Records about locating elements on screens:

----------

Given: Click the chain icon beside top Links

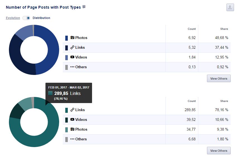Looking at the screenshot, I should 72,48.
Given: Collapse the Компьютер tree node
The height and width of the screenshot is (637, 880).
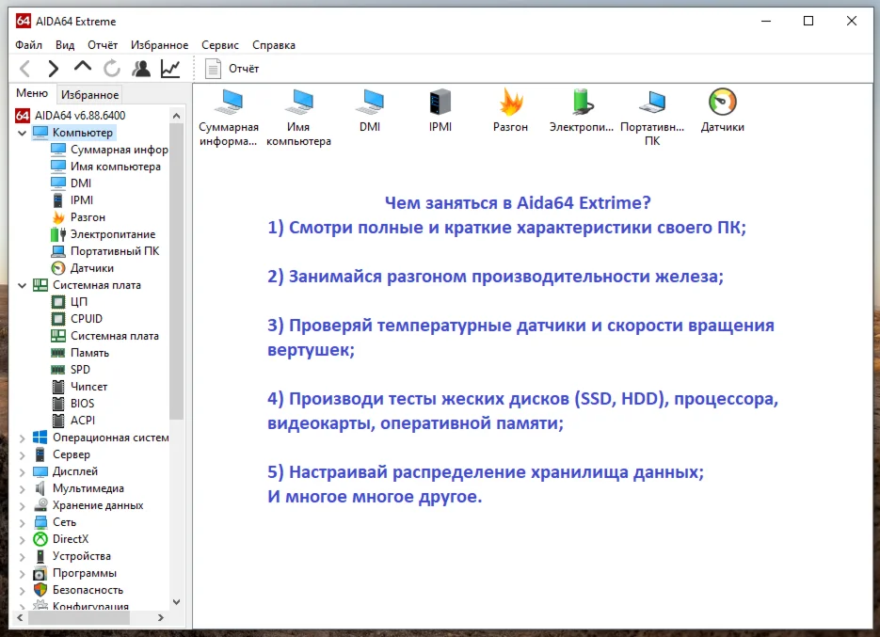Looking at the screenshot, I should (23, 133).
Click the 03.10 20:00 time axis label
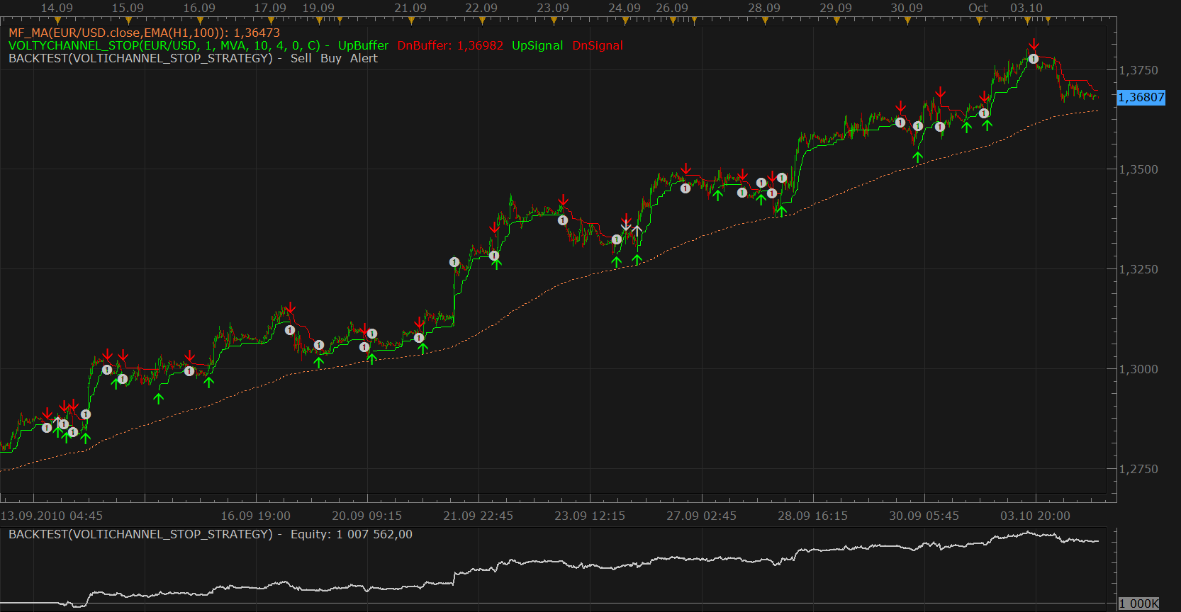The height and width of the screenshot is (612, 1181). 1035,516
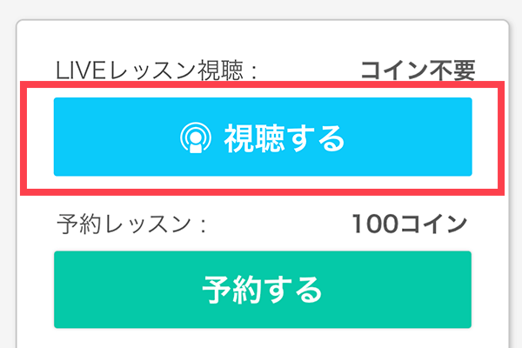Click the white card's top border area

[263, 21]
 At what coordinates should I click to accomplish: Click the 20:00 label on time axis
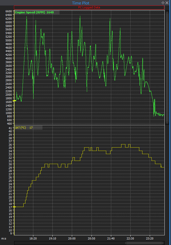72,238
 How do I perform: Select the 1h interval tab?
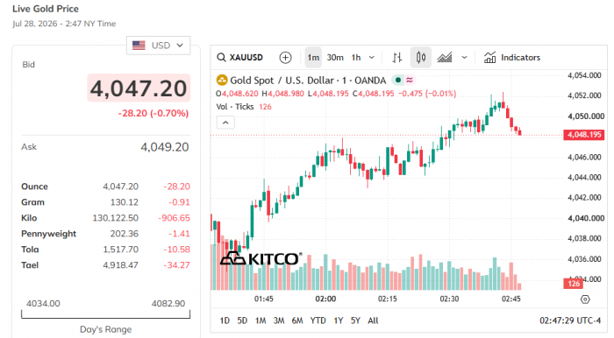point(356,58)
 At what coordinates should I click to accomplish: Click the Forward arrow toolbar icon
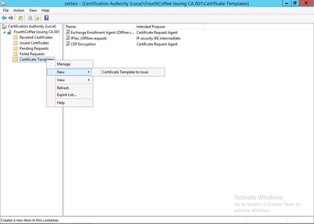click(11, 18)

----------

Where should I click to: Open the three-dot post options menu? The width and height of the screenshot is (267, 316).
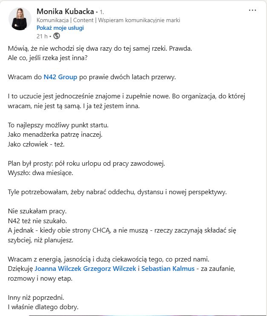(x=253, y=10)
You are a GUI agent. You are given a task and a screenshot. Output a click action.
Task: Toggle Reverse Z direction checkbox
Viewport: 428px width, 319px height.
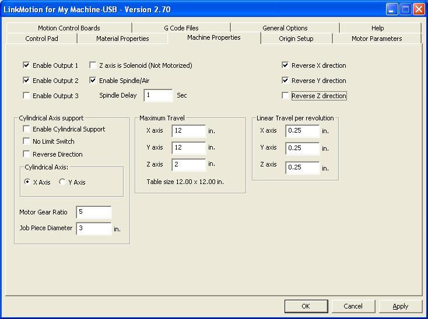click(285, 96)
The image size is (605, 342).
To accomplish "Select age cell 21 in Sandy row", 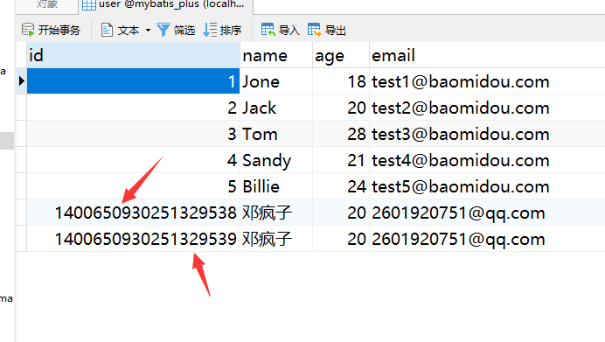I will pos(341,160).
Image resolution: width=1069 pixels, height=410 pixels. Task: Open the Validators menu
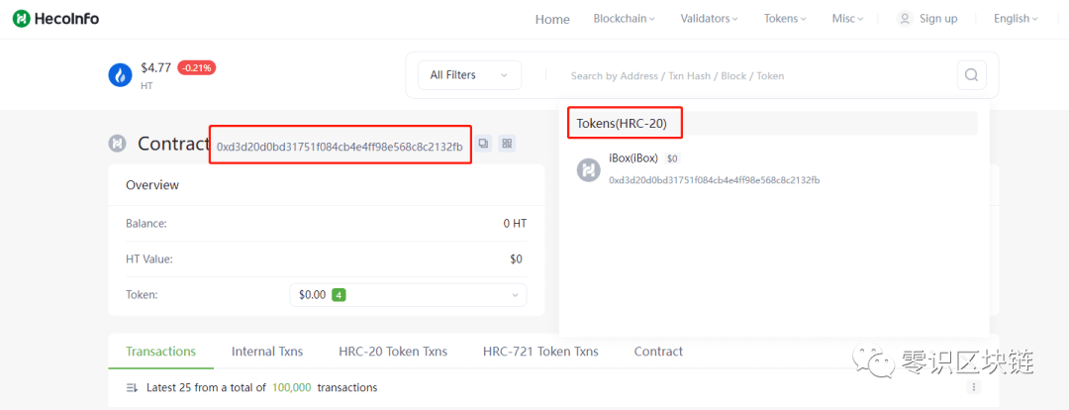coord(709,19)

----------

**Given request**
Rewrite the rows starting at the line that has "Image resolution: width=1069" and ending after the line that has "coord(709,19)", substituting "Settings" for "Validators" and keeping everything else the same. Leave the pictures out of your answer.

**Answer below**
Image resolution: width=1069 pixels, height=410 pixels. Task: Open the Settings menu
coord(709,19)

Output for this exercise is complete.